▸ **Latihan**:
[a] Menurut bacaan, kenapa Hae Rin ikut mengangguk saat Seo Joon mengaku salju membuatnya terpikir seseorang? Jawab dalam satu sampai tiga kalimat.
[b] Jawab pertanyaan berikut berdasarkan bacaan:
(i) Berapa jumlah Subscribe YouTube yang sedang dicoba dikumpulkan penulis?
(ii) Di mana ponsel Dan Yi tertinggal?
(iii) Dalam status SNS Eun Ho, kalimat apa yang diucapkan penulis yang dikutip itu sebagai ganti "Aku mencintaimu"?

▸ **Bacaan**:
PS : All images credit and content copyright : TVN
Buat kalian yang suka membaca tulisan aku
meminta dukungan dalam bentuk "Subscribe" You tube karena sedang
mencoba mengumpulkan 1,000 Subscribe.
Hae Rin
melihat salju yang turun di depan jendela cafe, Seo Joon terlihat ikut terpana
meihat salju yang turun sangat indah sekali. Akhirnya keduanya tiba-tiba
sama-sama mengeluarkan ponselnya, Seo Joon menuliskan pesan.
“Dan Yi,
kau sibuk? Bisakah kita bertemu?” Tapi ponsel Dan Yi tertinggal di ruang kerja.
Hae Rin
ingin menuliskan pesan juga untuk orang yang dicintainya “Eun-ho, salju turun.
Apa Kau melihatnya?” tapi terlihat ragu untuk mengirimkan pesan. Eun Ho pun
sudah tak ada diruangan.
“Salju membuatku
terpikir seseorang.” Akui Seo Joon dengan senyuman bahagia. Hae Rin juga
menganguk karena memikirkan Eun Ho.
Eun Ho
dan Hae Rin sedang ada di luar rumah menikmati salju yang turun. Seo Joo
menunggu pesan balasan Dan Yi tapi tak kunjung datang berpikir kalau sedang
sibuk. Hae Rin pun sedih karena Eun-ho
tak membalas pesan lagi.
Dan Yi
mengingat status di SNS Eun Ho “ Alih-alih "Aku mencintaimu", SÅseki
Natsume bilang, "Bulannya indah." Itu malam yang mengingatkanku
padanya.” Ia membahas apakah Eun Ho
mengingatnya kalau memberitahu tentang
si penulis. Eun Ho mengaku ingat.

▸ **Data yang Tersedia**:
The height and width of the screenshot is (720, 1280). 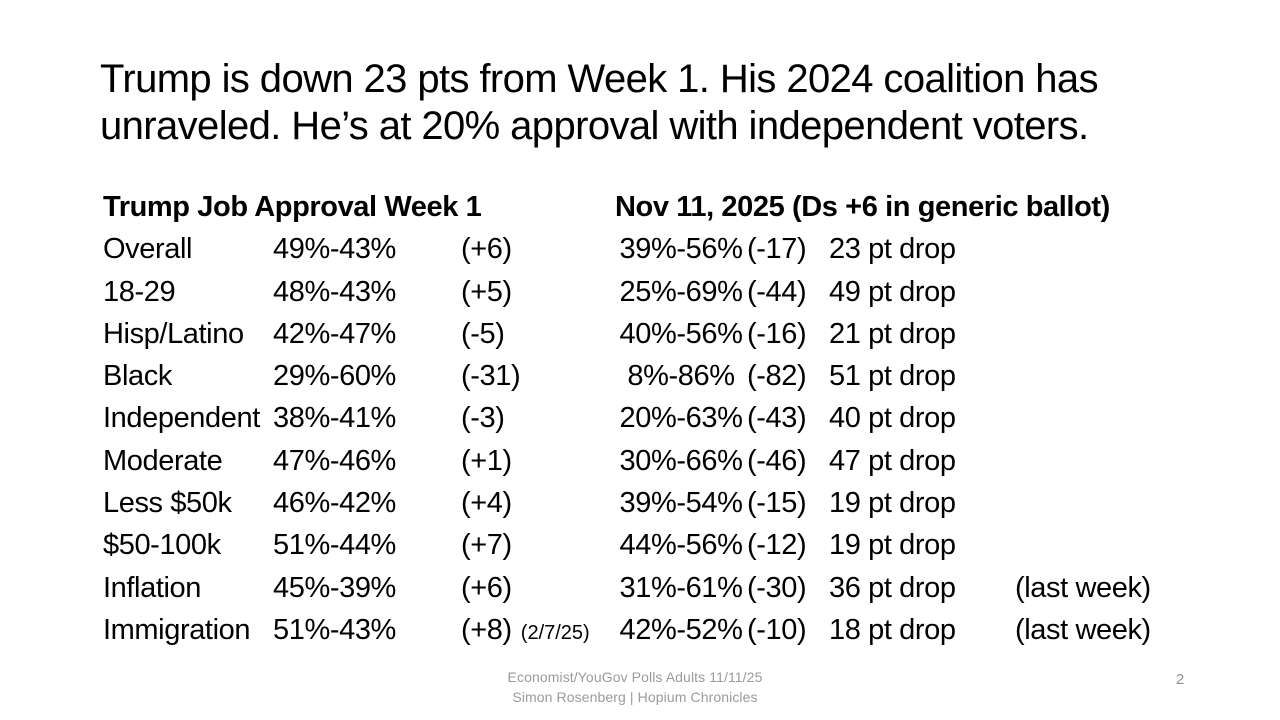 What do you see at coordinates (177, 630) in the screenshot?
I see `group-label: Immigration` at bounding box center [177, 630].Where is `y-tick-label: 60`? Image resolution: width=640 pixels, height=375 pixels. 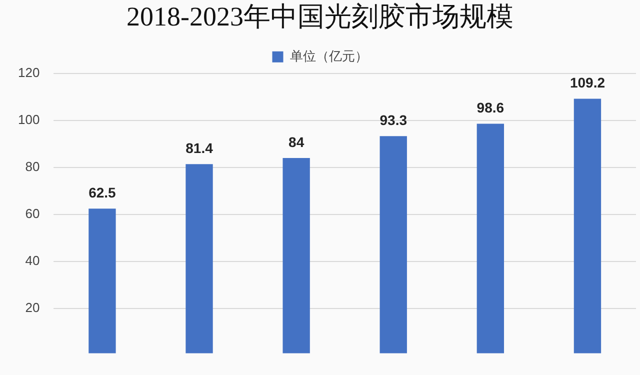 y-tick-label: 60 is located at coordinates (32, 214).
--
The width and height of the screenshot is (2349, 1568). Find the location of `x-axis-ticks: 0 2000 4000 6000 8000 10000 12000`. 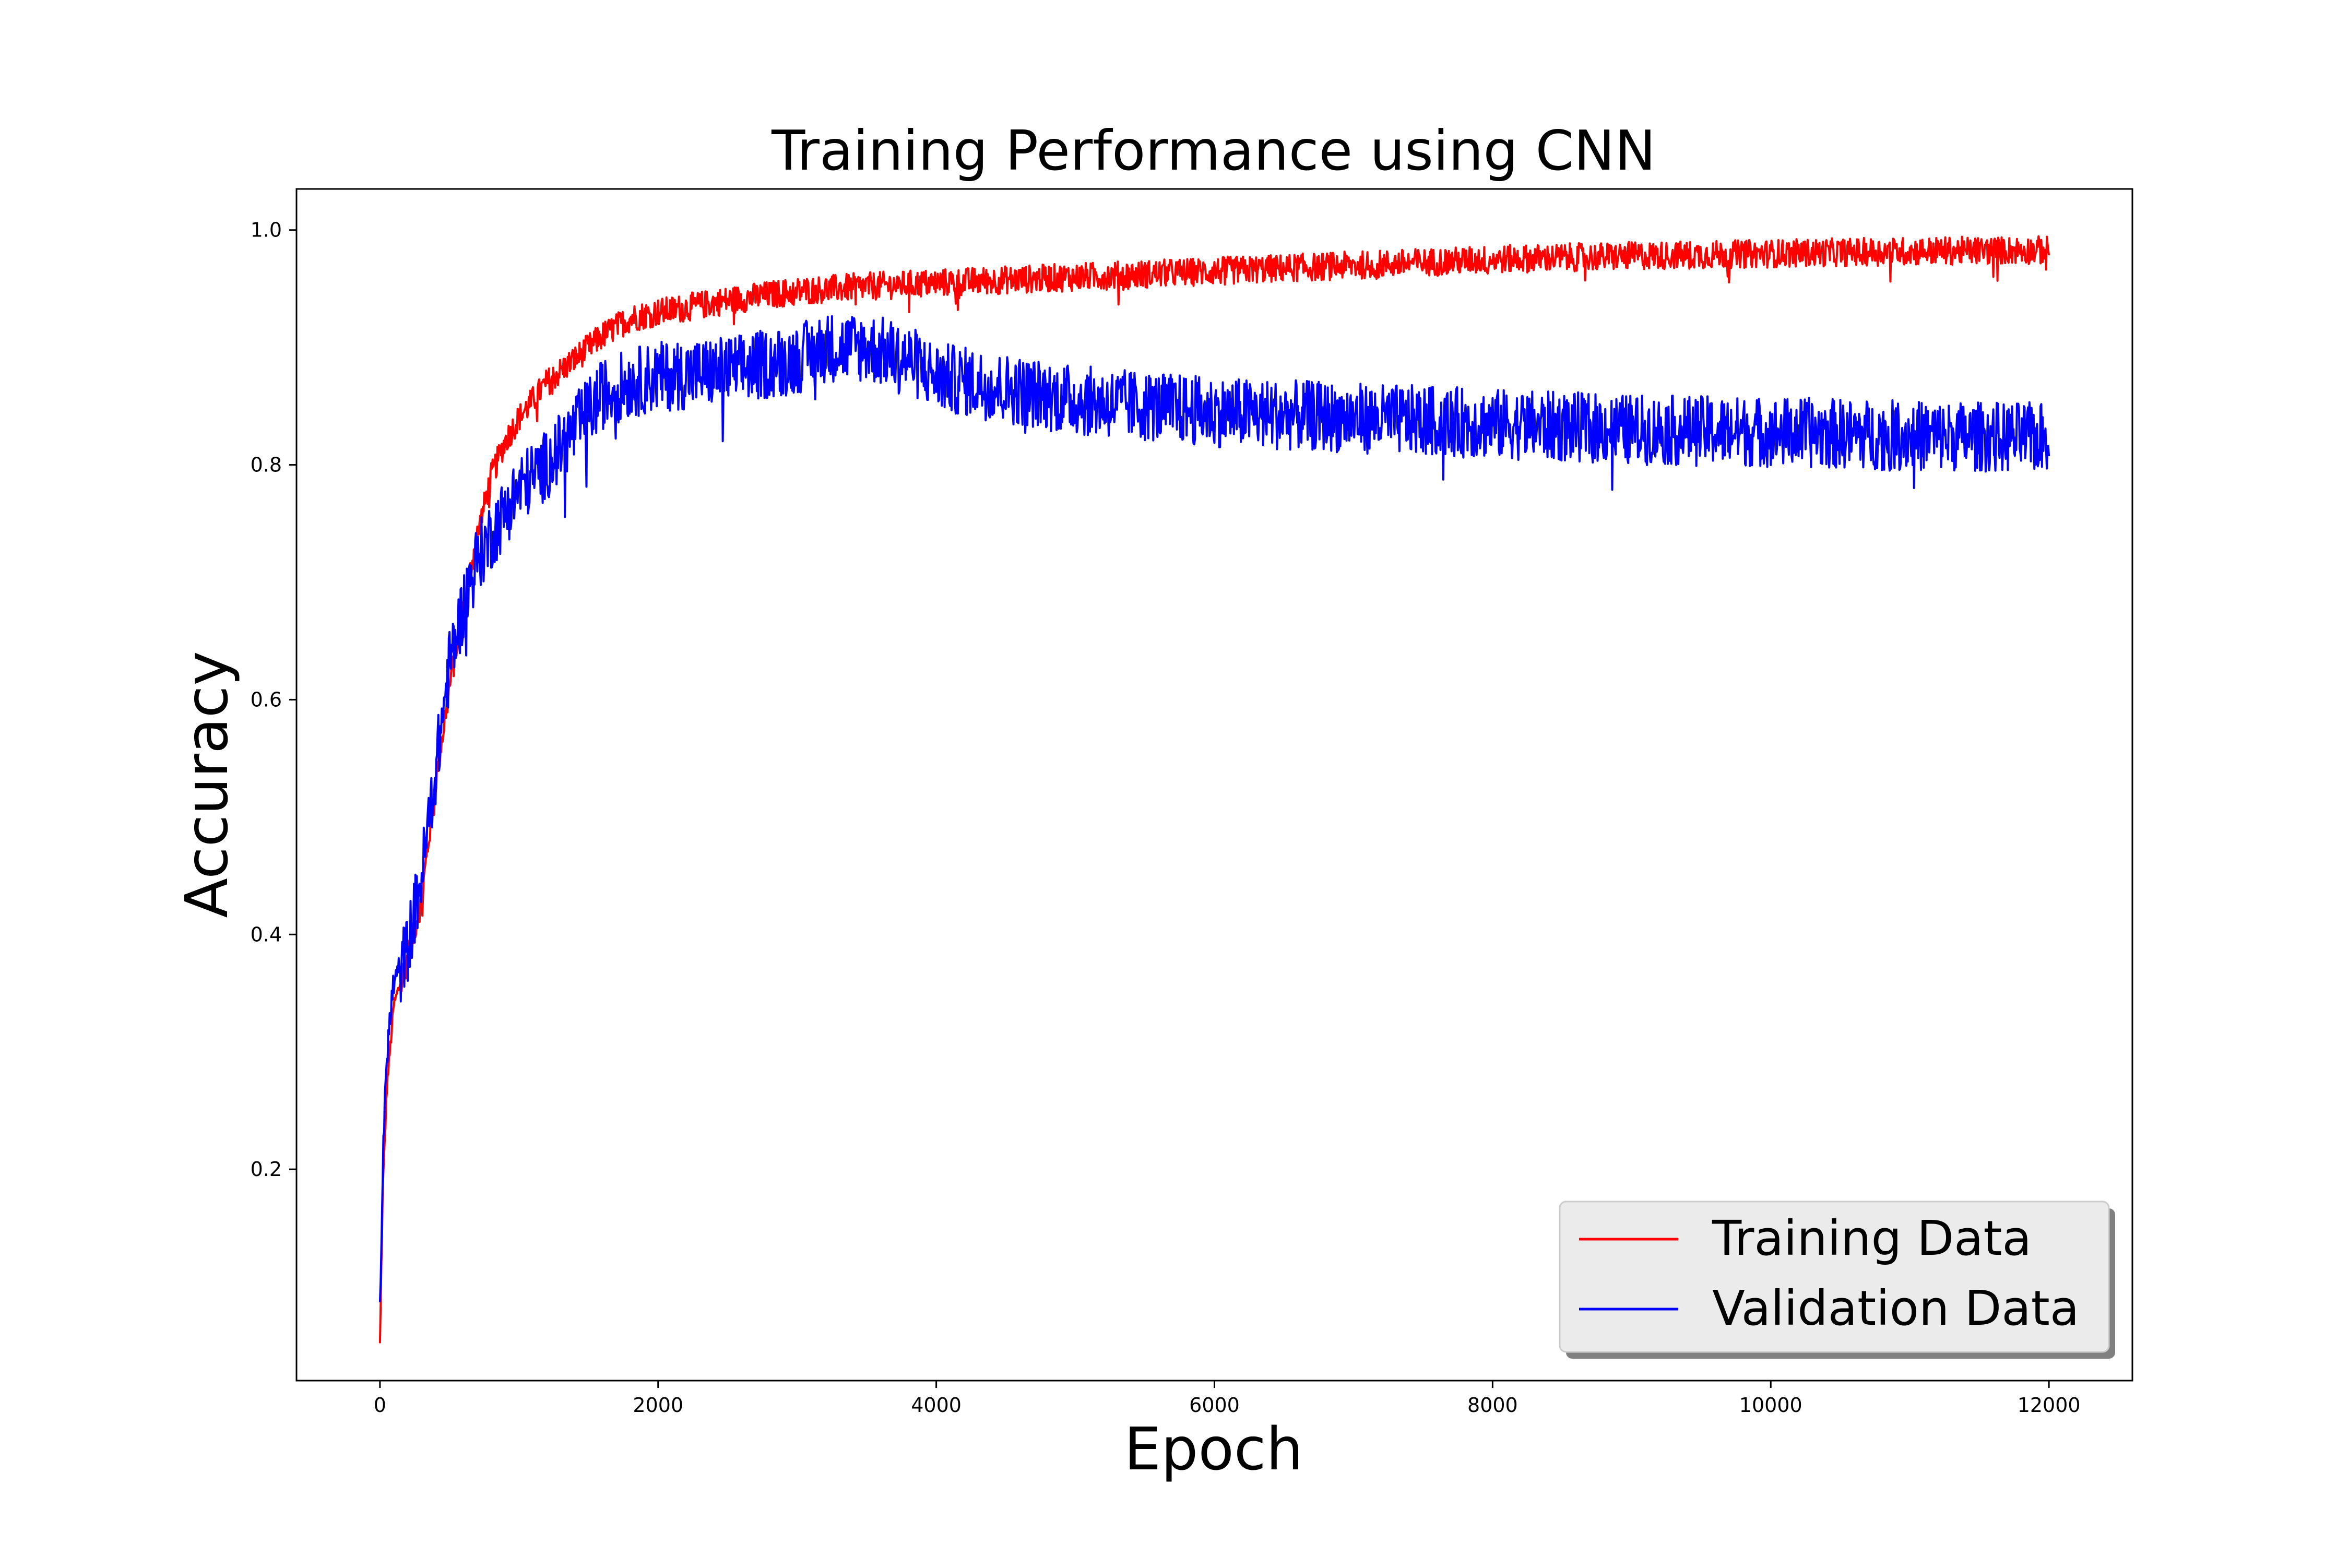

▸ **Jawaban per Soal**:
[a] Hae Rin mengangguk karena ia sedang memikirkan Eun Ho. Seo Joon baru saja bilang bahwa salju membuatnya terpikir seseorang, dan Hae Rin merasakan hal yang sama tentang Eun Ho.

[b]
(i) 1,000 Subscribe.
(ii) Di ruang kerja.
(iii) "Bulannya indah."